— CONSIGNE —
Pourriez-vous transcrire fidèlement le passage de l'extrait de page qui débute aux mots « Condamner toute partie » et s'arrête après « les entiers dépens. » ?

— EXTRAIT DE PAGE —
----------------------------------------
Dans ses dernières conclusions, notifiées par voie électronique le 18 janvier 2021, la SAS JANNEAU MENUISERIES demande à la cour de :

 

Vu l’article 367 du code de procédure civile,

Vu les articles 1134, 1135, 1142, 1147, 1648 du code civil dans leurs dispositions antérieures l’ordonnance du 10 février 2016 portant réforme du droit des obligations :

 

Ordonner la jonction des instances RG : 20/10130 et RG : 20/10768 ;

 

A titre principal : 

 

Confirmer le jugement en toutes ses dispositions ;

 

Débouter la SCI LES VIOLETTES de toutes demandes, fins et conclusions dirigées à l’encontre de la SAS JANNEAU MENUISERIES ;

 

A titre subsidiaire : 

 

Condamner la SAS TELLIER G à garantir et relever indemne la SAS JANNEAU MENUISERIES de toutes condamnations qui seraient prononcées à son encontre en principal, frais et accessoires ;

 

A titre très subsidiaire, en cas d’irrecevabilité de l’appel en garantie formé contre la SAS TELLIER G ;

 

Déclarer irrecevable pour cause de forclusion l’action de la SCI LES VIOLETTES à l’encontre de la SAS JANNEAU MENUISERIES et la débouter de l’ensemble de ses demandes, fins et conclusions ;

En toute hypothèse :

 

Condamner toute partie succombante à verser à la SAS JANNEAU MENUISERIES la somme de 10 000 euros au titre des frais irrépétibles de l’article 700 du code de procédure civile, outre les entiers dépens.
----------------------------------------
— DONNÉES FOURNIES —
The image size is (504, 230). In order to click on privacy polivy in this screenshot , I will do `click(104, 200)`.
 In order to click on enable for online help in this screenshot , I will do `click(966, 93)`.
----------------------------------------
— RÉPONSE —
Condamner toute partie succombante à verser à la SAS JANNEAU MENUISERIES la somme de 10 000 euros au titre des frais irrépétibles de l’article 700 du code de procédure civile, outre les entiers dépens.